Just a week ago it was reported that the Michigan Chapter of Americans for Prosperity was told it would have to pay the Michigan State Police about $19,600 for copies of a few hours of video tape recorded last December.  That, too, would have been a worthy subject for discussion during Sunshine Week.

Also during past Sunshine Weeks, there would have been a recounting of the year's efforts to strengthen Freedom of Information statutes to make it easier for the public to acquire the records their tax dollars had paid for; and especially, to expose corruption and ineptness in government.

What happened this year?  I suppose editors could have pointed out that last September Rep. Mike Shirkey introduced in the Michigan House a watery bill, intended as an improvement on Michigan's outdated statute, to speed up FOIA compliance, reduce costs and increase fines against government offices that failed to comply.
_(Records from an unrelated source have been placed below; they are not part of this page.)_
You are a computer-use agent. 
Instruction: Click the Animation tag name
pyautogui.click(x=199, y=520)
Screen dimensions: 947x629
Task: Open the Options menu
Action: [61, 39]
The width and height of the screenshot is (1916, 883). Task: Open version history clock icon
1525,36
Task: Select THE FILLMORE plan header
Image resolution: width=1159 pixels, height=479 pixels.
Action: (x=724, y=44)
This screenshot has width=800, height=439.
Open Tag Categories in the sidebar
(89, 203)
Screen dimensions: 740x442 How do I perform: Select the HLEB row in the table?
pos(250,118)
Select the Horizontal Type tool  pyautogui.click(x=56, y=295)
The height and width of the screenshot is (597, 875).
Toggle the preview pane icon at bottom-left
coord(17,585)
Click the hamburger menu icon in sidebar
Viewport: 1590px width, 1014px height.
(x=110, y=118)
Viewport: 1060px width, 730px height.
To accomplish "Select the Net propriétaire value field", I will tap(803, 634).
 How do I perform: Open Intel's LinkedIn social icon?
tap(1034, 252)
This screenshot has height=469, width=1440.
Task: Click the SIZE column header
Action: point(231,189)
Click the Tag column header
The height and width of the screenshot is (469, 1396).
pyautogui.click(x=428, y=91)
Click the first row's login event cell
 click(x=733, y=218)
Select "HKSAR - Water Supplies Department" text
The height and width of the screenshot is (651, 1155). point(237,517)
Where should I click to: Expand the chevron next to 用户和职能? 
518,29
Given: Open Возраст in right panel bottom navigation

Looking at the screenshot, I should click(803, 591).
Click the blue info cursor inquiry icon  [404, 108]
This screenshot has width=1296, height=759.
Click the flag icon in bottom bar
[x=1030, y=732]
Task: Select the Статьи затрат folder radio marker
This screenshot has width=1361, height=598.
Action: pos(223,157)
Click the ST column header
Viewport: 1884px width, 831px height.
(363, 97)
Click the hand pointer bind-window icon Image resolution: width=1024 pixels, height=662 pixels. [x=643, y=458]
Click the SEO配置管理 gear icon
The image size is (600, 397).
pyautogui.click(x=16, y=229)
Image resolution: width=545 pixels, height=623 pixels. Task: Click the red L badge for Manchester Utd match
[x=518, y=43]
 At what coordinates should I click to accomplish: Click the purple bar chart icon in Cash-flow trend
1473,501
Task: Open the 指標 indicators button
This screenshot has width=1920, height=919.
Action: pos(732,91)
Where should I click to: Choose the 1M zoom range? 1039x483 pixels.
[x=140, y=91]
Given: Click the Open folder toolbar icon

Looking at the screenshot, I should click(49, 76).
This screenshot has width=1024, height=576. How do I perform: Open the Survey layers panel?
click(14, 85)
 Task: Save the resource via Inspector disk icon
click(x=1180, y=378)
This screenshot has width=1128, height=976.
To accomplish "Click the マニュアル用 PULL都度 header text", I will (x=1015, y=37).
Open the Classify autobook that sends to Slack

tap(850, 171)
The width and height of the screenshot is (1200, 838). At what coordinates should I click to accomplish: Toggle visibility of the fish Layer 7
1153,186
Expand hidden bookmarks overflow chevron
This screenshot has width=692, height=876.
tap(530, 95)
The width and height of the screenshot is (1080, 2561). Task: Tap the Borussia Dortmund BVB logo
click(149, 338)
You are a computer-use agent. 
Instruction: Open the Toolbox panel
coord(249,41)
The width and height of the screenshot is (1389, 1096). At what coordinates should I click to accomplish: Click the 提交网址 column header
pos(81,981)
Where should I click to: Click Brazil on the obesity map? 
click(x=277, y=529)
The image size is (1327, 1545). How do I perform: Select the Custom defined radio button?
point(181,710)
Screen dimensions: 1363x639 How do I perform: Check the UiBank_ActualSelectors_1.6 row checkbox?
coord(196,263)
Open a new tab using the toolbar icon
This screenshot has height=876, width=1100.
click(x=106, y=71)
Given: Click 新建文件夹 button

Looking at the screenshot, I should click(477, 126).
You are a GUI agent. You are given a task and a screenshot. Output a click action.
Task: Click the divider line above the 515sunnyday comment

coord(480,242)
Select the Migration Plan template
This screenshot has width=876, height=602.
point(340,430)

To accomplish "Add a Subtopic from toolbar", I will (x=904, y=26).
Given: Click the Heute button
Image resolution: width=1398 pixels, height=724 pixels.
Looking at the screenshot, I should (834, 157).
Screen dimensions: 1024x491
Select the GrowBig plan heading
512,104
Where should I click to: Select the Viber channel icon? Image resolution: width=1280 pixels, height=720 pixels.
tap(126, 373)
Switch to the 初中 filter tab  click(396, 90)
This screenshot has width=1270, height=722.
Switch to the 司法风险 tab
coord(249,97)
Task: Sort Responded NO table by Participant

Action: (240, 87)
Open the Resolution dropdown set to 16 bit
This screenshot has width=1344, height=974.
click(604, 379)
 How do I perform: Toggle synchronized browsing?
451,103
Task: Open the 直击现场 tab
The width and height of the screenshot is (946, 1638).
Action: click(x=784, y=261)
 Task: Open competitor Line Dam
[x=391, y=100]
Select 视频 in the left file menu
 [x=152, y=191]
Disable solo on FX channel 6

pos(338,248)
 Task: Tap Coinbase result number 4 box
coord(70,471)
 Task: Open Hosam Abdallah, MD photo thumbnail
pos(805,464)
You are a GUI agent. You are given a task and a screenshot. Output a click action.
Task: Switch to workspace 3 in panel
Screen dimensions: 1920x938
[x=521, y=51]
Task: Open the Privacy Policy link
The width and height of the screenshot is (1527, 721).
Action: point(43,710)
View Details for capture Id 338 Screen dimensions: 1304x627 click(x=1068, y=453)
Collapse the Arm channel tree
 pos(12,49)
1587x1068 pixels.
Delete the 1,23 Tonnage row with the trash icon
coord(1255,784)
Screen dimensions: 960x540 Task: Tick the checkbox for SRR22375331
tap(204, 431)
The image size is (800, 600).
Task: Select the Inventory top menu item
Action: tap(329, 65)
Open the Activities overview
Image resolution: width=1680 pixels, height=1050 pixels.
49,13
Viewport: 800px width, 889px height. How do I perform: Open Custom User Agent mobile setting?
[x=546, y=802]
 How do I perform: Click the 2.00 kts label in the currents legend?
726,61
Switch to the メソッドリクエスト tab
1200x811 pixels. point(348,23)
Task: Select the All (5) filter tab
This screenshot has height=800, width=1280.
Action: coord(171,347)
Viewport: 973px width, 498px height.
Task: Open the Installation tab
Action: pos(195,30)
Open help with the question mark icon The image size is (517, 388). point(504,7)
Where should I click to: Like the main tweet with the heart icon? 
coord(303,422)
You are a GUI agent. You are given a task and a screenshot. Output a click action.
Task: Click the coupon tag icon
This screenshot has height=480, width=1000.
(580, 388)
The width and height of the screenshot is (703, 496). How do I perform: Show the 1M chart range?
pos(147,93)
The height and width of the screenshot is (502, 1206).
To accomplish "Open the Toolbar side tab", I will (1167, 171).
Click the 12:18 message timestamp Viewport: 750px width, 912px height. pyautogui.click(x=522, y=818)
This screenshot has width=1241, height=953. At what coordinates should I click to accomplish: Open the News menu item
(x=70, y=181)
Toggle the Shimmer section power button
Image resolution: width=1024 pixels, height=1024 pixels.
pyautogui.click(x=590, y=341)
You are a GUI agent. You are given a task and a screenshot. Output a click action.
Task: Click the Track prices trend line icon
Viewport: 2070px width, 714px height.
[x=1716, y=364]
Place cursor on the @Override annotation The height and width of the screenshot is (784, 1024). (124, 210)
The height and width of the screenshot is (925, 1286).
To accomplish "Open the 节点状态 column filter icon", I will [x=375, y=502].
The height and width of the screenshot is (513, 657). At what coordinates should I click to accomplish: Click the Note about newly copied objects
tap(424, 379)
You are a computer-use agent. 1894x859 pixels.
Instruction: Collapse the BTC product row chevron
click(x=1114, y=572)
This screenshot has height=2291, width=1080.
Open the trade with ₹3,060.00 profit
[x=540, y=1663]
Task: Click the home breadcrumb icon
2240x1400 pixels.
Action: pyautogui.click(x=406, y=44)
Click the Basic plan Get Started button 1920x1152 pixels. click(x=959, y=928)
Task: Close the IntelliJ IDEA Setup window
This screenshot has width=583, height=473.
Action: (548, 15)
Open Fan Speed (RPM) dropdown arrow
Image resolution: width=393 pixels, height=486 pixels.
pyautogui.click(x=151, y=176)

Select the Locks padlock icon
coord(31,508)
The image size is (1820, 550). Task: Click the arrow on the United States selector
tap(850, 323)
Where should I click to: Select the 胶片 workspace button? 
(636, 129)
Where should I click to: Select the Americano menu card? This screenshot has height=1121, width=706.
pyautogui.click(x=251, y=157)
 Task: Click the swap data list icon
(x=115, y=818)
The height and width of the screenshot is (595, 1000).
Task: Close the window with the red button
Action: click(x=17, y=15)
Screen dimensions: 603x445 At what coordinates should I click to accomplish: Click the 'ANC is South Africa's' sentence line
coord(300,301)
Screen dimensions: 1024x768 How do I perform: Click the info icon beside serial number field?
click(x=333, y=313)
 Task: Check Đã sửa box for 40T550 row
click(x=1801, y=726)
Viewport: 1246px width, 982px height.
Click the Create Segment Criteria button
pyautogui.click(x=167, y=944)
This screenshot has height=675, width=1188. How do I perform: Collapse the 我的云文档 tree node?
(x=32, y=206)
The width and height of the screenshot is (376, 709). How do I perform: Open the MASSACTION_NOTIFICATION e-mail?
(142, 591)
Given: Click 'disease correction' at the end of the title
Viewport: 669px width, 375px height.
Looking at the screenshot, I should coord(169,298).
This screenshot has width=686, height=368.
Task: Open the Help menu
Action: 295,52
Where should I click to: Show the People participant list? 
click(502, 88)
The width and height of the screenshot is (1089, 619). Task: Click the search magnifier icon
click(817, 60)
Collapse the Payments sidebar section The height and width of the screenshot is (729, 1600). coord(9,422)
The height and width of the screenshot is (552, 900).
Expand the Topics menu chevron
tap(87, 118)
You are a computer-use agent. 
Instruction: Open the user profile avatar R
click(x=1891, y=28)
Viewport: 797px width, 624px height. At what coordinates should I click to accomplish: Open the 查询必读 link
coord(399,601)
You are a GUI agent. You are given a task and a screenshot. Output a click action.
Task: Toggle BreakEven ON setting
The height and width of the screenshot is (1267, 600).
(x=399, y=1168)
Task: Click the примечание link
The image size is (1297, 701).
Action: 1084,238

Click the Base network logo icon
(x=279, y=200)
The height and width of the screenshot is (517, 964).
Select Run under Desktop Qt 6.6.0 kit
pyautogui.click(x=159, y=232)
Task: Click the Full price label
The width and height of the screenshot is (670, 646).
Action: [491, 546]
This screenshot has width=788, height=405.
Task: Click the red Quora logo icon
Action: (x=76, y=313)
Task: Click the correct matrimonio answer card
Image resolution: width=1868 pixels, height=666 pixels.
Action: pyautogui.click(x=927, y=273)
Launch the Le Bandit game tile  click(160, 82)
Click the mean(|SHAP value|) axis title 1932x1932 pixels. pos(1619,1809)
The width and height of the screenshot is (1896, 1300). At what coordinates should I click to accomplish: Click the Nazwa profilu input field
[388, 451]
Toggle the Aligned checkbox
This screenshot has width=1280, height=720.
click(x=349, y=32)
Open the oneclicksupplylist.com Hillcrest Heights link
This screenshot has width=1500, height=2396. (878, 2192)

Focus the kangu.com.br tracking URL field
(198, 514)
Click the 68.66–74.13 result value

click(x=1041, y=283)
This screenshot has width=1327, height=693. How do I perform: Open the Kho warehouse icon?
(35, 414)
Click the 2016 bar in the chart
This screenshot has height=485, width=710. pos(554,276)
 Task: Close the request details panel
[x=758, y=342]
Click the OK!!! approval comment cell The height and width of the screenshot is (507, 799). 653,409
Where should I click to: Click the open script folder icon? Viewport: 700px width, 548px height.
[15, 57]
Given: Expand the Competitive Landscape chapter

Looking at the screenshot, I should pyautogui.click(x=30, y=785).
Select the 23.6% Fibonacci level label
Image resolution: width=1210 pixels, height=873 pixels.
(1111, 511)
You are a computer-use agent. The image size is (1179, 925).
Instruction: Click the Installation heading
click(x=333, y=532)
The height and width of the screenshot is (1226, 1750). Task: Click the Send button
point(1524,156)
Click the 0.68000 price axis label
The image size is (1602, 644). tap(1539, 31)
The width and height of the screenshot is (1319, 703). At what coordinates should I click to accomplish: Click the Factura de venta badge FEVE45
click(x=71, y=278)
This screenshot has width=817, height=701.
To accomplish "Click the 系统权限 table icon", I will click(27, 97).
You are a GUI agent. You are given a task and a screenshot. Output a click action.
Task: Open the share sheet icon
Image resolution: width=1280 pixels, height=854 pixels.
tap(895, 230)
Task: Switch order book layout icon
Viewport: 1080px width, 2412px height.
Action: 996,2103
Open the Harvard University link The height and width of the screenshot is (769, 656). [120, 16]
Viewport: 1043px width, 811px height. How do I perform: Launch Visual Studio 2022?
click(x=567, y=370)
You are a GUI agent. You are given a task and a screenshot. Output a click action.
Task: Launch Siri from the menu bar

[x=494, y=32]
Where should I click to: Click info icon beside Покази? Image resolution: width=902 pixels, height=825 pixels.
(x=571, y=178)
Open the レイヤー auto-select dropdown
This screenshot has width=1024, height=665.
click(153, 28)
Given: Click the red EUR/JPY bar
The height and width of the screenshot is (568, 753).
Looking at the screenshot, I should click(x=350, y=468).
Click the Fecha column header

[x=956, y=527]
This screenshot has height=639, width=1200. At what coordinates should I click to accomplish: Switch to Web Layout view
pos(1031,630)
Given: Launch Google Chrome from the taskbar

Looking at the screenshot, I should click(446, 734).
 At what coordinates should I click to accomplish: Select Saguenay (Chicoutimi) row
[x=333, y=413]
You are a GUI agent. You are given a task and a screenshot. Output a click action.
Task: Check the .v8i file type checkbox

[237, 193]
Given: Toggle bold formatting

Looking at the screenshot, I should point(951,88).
Unfortunately, the bill expired in December.  But wait!  Shirkey reintroduced the bill in January.  It continues to languish.  Wow.  There's a scoop. 

Thursday, March 14, 2013

"Sunshine" Week and the prospect for FOIA reform

Here we are again in "Sunshine" Week, more than a year after a bill was filed in the Michigan House to add the Michigan Legislature to the list of state government functions subject to the state's ancient Freedom of Information Act.  That bill expired in December at the end of the previous legislative term.

Another bill, designed to encourage more prompt government responses to FOIA requests and establish lower, uniform retrieval and copying costs, was filed last September.  It, too, died at the end of the last legislative term, but was resurrected by Rep. Mike Shirkey at the beginning of the new term in January.  Shirkey's bill has had the active support of the Michigan Press Association.

The flaw in both of these proposals to amend Michigan FOIA is that they are based on the old FOIA model, which requires a request to a government unit's "FOIA Coordinator" in order to obtain public information, subjecting the request to the scrutiny,  approval and convenience of personnel in that particular unit.

Genuine reform, now being implemented to various degrees in most federal agencies, requires that non-exempt public information be posted on searchable websites (often referred to as "reading rooms") by the various government offices as soon as the information is created or acquired.  In this process, government staff do not play gatekeeper; nor are they distracted from other duties in order to conduct a search.


This proactive approach for public access to government records should be adopted by the states.